I am a Firefox diehard, but I have been using and following Edge since MS put out the first canary. It's definitely my second choice. Firefox has enough exclusive features (like containers) that keep me from moving to a Chromium browser. For me, everything is chosen based on merit, not some belief system that a Blink-only world would be a terrible thing. I'm not sure that matters at all, and don't buy into that narrative that we need it for choice. There are still major players all building off it, and could diverge again. The Microsoft executive that suggested Firefox join them as a Chromium variant was correct. If anything ever pulled me away from FF it will be Edge for sure, and mostly because it is Chromium based.
My intended audience with that original post was the legion of Chrome users, but I could see how the Firefox cult (which I've long been a part of, check my oldest HN posts) could see it as negative or the "wrong answer". I never found Chrome to be quite right in all the times I've kicked the tires over the years. But on Windows, Edge being the native browser will ensure it's optimized to get the absolute best battery life out of laptop, a huge perk, and is quite frankly on the merits just shaping up to be a great Chrome-alternative on all platforms. No reason to resist the right-answer just because Microsoft is the one that appears to be bringing it.
Well yes, but technologically, it's the only non-KHTML descendant browser engine in development. Mozilla is working on the revenue issue, though it is a considerable concern. The best thing we can do to help Mozilla is to simply use Firefox and try and bump its market share numbers up.
I won't say no, but these donations go to Mozilla Foundation and are used to advance their tech evangelism work, such as their successful lawsuit over net neutrality in the US.
Mozilla Corporation develops Firefox with their income from sources like their contract with Google and other search engines. Donations are not used for Firefox dev.
Genuine question: what are they doing to alleviate the issues of Gecko rendering compared to Blink? As I understand it, most developers target Chrome, so they make it work with Blink, not Gecko.
Bugs are fixed where necessary, but I don't think they've stooped to implementing Chrome's bugs yet. Most of the work is social - reaching out to owners of websites which are broken in Firefox and asking them to fix them.
The MS Edge one is offered by "Nik Rolls" and not "Raymond Hill (gorhill)" like the one on the Chrome Web Store and Mozilla AMO. I'm guessing they're not the same person so why should I trust this extension instead?

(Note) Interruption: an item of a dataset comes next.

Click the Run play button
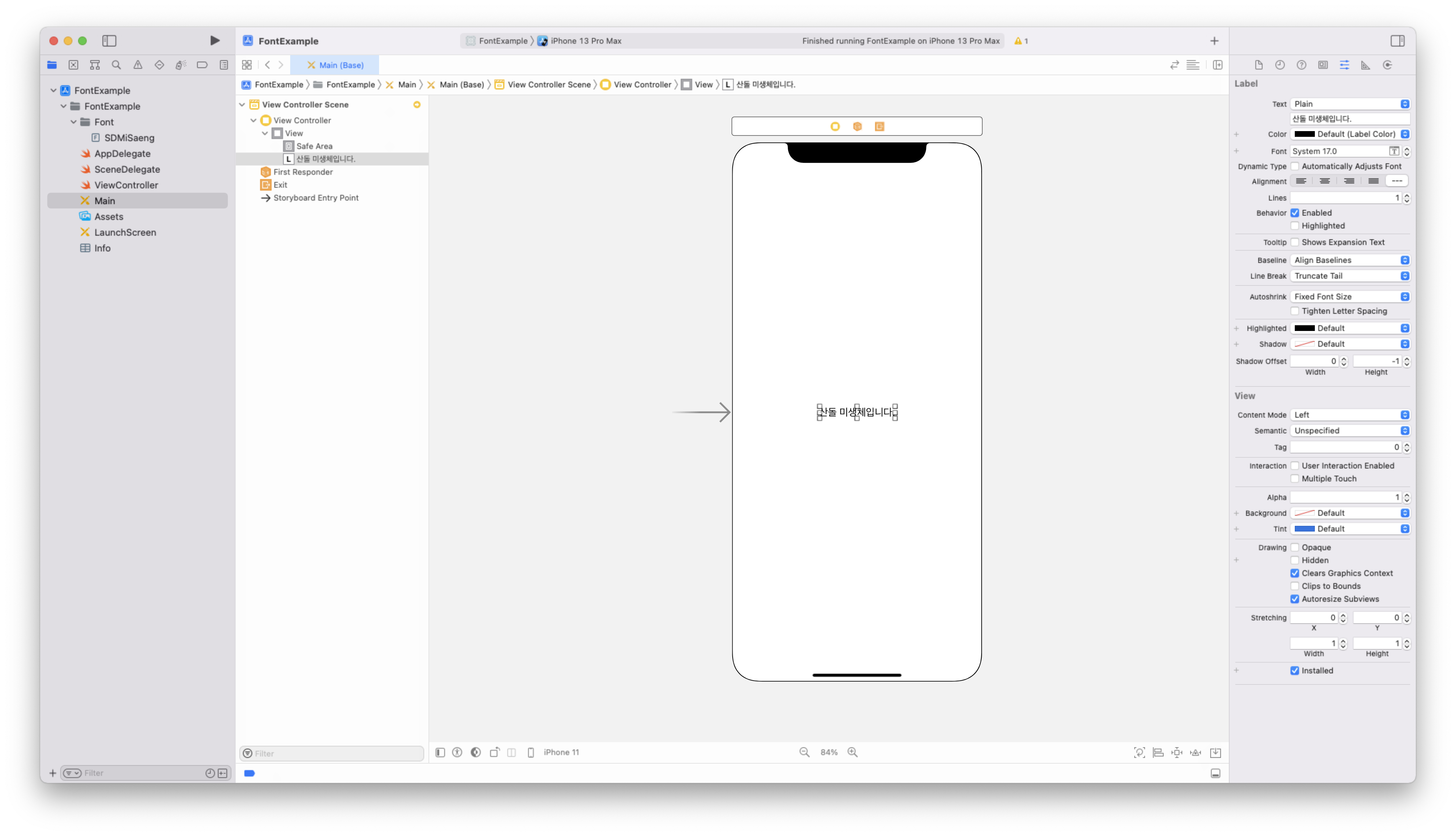The image size is (1456, 836). [215, 41]
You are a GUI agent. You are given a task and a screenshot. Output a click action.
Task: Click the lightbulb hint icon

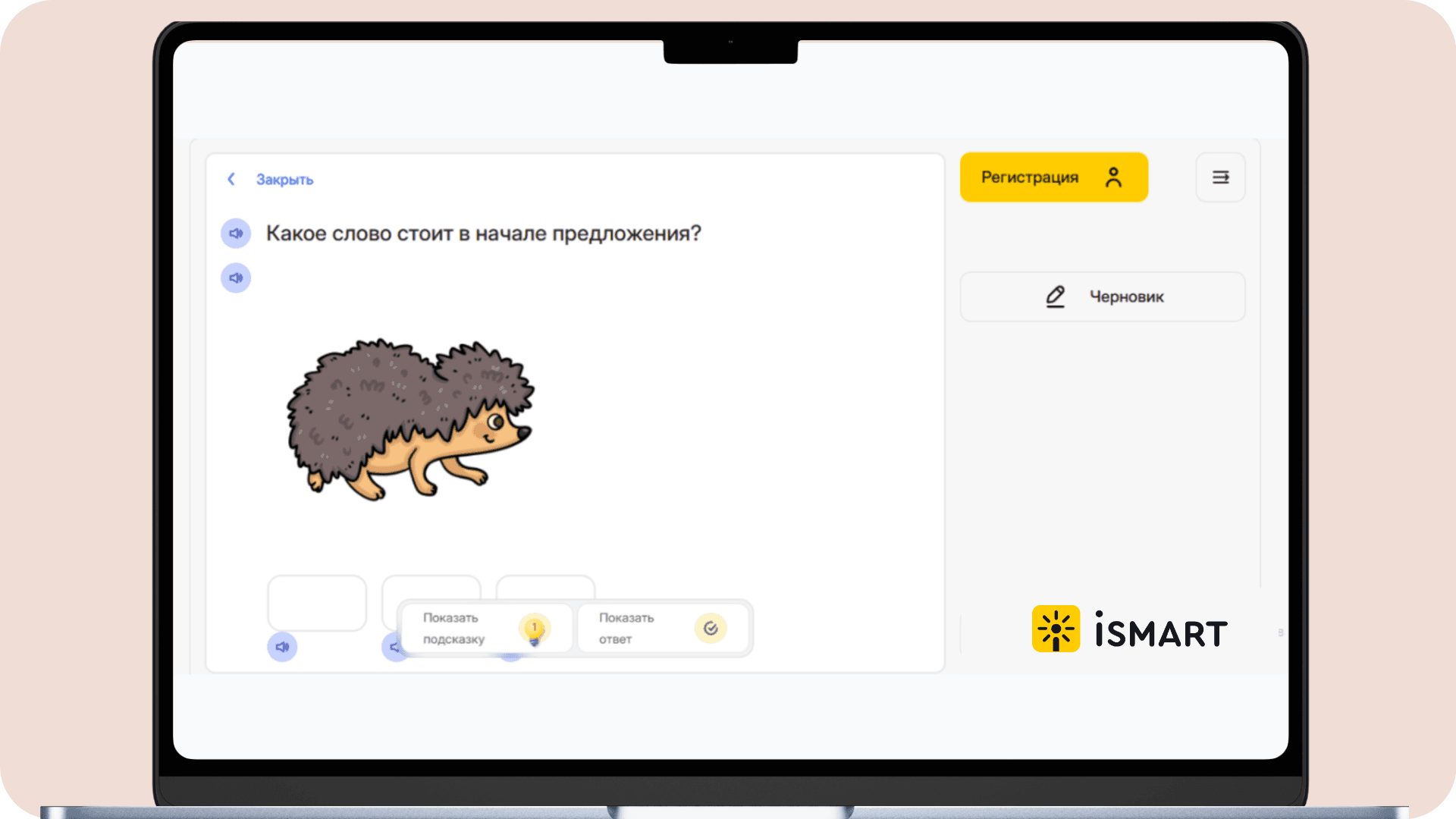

I tracked this down earlier today while I was considering what I would tell people to switch to, looks like
- The official ublock repo links to it, so it's reasonably trustworthy, but it's explicitly not controlled by Gorhil. The author has what appears to be an open offer to give control of it to him.
- It's out of date.
- There is no real plan to make it up-to-date until edge finishes moving to being a chromium fork.
If the chrome store version dies, you better be prepared to see the edge version get significant less attention. I love alternatives being available, but this only makes the situation somewhat less bad.
That was fixed faster than I’ve ever seen Mozilla fix anything.
Still, if MS Edge comes to Linux without the manifest v3 blocking restrictions, I’ll try switching to that first because I want a Chrome-based Chrome competitor supported by a major entity.
> Hey all, I'm Simeon, the developer advocate for Chrome extensions. This morning I heard from the review team; they've approved the current draft so next publish should go through. Unfortunately it's the weekend, so most folks are out, but I'm planning to follow up with u/gorhill4 with more details once I have them.